> _A block of data_
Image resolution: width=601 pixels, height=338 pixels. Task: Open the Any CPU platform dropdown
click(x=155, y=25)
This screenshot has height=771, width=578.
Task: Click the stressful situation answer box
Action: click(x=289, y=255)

> _WHAT NEEDS TO BE DONE_
State how many lines in the rows above contain the word "Task". Give only the number.

> _EXERCISE RESULT_
2